--- Problems to solve ---
• A. In the text on court rulings about trading corporations, what did the Federal Court identify as the RSPCA's primary source of revenue?
• B. Continue the text on court rulings about which organisations count as trading corporations, starting after its last sentence.

--- Text section ---
Content starts

The Court stated that these sporting bodies did not have to intend for their trading activities to be profitable to be trading corporations.

 

4.     RSPCA (Charitable Institution for Animals)

 

The Federal Court found that the RSPCA was a trading corporation because it engaged in a variety of revenue-raising activities. These activities included fundraising events, subscription fees for an RSPCA club, interest on dividends, investments and fixed assets and profit from an Op Shop.

 

The Federal Court determined that the primary source of revenue of RSPCA, interest from legacy bequeathed to the organisation, was not a trading activity but that its other activities were trading activities from which it derived a substantial amount of revenue.

 

5.     Educang Pty Ltd (Organisation Overseeing Several Christian Schools)

 

In this case, the Queensland Industrial Court found that Educang Pty Ltd was a trading corporation, because it engaged in trading activities from which it supplemented income from government funding. These trading activities included extra-curricular programs for which students were charged fees and a before and after school care program.

 

6.     Kirinari Residential Services (Non-Profit Residential Services Organisation)

 

The Australian Industrial Relations Commission (AIRC) found that Kirinari Residential Services (Kirinari), which provided subsidised accommodation services to disabled persons, was a trading corporation. This was because services were not gratuitous but heavily subsidised, and Kirinari charged client a fee for services being a proportion of their disability support pensions. The AIRC determined that the proportion of income from fees to clients was significant, and on this basis Kirinari was a trading corporation.

 

7.     University of Western Australia (Public University)

 

The Federal Court found that the University of Western Australia was a trading or financial corporation (or both), because it engaged in a number of incidental commercial ventures that were trading or financial activities from which it derived substantial income. These activities included fees charged to overseas students, profit from a property ventures, sale of publications and fees charged for car parking.

 

The Federal Court observed that the primary purpose of the University was to provide tuition to students for a fee subsidised by government grants, and this was not a trading activity. However, this did not prevent the Court from finding that the other activities of the University enabled it to characterise it as a trading or financial corporation.

Content ends

--- Material provided ---
Content starts

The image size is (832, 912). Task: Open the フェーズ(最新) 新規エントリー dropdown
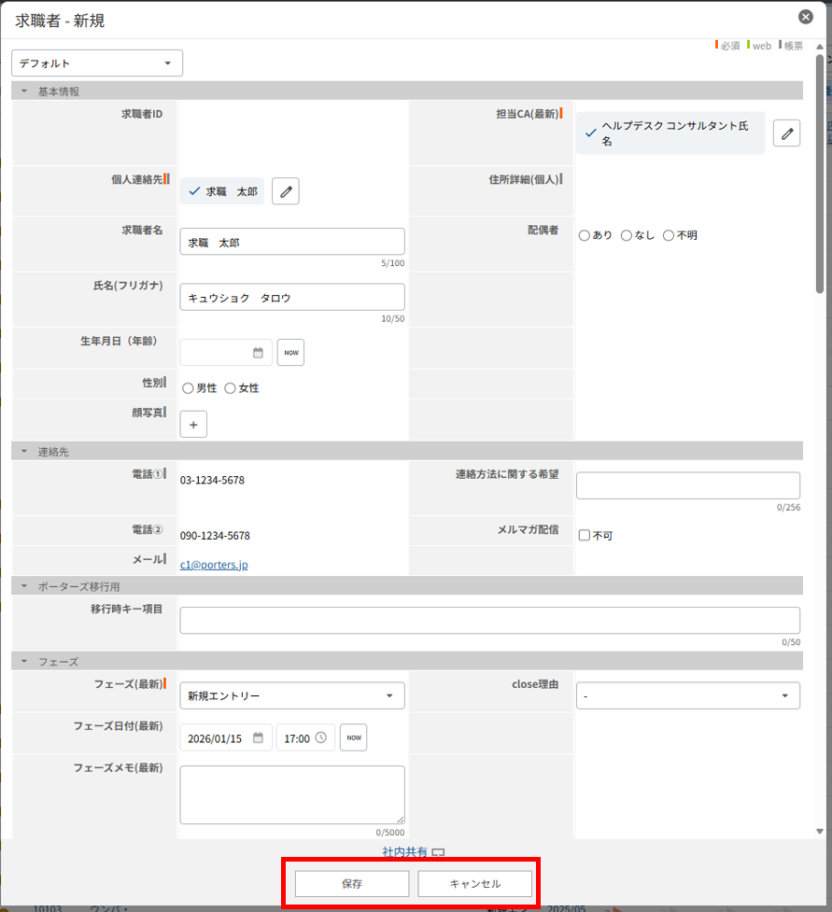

Content ends

--- Replies ---
• A. Interest from legacy bequeathed to the organisation.

• B.
 

*        *        *

 

In the following case, the Industrial Court of New South Wales found that a New South Wales-based NFP was not a constitutional corporation.

 

8.     Children's Medical Research Institute (Genetic Research institute)

 

The Industrial Court of New South Wales found that the Children's Medical Research Institute, which conducts research to understand genetics and the underlying causes of disease, was neither a trading corporation nor a financial corporation. Therefore, the Institute was not a 'constitutional corporation'.

 

The Court found that the Institute was not a 'trading corporation', given that its activities which were arguably trading activities, including the sale of merchandise and antibodies, were insubstantial. These activities generated no more than 2.5% of the Institute's total revenue and were found to be peripheral to the Institute's research role.

 

The Court also found that the Institute's financial activities were not a significantly significant proportion of its overall activities to characterise the Institute as a 'financial corporation'. Although the Institute had investments which provided revenue through dividends and interest bearing savings accounts, much of the capital was derived from public appeals, government funding and charitable donations. The Court found that this kind of financial activity was not of a commercial nature, particularly as the Institute utilised a financial advisor and relied extensively on external advice and expertise.